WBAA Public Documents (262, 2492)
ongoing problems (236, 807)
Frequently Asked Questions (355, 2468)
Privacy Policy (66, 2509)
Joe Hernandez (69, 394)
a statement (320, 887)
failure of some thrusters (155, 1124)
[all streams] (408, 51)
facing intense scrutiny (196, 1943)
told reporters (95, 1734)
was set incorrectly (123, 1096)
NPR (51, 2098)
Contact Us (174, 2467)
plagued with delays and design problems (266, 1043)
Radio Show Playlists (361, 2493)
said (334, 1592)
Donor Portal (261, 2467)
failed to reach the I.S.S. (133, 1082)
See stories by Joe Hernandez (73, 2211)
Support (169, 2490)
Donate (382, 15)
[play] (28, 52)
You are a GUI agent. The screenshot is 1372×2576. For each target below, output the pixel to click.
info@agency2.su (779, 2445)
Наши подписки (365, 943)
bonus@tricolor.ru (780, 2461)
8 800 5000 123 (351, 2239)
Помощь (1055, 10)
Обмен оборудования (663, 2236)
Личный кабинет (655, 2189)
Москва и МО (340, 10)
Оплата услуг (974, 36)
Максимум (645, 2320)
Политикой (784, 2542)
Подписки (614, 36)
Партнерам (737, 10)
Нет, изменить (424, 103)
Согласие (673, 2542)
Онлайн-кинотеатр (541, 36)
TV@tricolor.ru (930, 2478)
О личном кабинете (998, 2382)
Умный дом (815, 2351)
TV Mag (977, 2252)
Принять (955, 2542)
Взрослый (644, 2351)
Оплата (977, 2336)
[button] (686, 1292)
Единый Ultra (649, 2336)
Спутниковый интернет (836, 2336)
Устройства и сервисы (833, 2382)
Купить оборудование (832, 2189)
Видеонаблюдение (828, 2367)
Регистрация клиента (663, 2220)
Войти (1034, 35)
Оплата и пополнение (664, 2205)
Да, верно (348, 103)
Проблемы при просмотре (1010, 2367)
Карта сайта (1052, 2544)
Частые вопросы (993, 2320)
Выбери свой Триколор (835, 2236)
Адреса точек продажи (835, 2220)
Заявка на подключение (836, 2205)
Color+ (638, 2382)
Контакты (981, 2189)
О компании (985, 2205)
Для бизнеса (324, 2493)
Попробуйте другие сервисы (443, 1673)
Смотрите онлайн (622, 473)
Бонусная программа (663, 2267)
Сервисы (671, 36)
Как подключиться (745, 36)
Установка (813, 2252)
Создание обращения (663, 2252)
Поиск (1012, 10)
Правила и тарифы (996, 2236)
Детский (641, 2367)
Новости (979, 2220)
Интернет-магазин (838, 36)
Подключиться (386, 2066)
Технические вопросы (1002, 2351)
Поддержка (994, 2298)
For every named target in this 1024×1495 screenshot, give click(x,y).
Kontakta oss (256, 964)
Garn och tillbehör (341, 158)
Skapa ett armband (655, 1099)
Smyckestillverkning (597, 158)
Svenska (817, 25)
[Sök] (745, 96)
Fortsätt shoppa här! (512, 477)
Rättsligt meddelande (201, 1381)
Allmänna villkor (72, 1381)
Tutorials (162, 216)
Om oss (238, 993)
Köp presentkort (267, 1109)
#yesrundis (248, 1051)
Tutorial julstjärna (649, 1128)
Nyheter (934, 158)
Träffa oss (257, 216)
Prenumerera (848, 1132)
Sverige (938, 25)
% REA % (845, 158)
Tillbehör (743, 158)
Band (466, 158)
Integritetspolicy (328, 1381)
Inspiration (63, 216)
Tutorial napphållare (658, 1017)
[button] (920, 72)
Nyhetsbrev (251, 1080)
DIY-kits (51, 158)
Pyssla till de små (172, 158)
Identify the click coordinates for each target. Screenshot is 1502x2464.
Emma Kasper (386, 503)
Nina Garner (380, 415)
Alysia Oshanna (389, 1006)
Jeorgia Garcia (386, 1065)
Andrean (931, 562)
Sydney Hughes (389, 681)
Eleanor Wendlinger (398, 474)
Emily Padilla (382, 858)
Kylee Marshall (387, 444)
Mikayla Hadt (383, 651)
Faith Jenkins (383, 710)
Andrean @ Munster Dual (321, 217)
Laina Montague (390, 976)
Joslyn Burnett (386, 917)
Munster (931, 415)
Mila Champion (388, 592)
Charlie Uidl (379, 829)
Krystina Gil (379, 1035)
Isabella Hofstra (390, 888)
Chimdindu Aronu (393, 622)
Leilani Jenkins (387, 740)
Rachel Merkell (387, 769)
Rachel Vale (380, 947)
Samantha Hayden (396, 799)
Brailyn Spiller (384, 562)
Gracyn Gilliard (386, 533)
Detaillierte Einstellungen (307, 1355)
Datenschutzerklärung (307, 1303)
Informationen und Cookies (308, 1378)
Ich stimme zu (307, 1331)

*****

| The task |
What lines in the data above carry "вопросы"? Return them all.

| Response area |
Частые вопросы (993, 2320)
Технические вопросы (1002, 2351)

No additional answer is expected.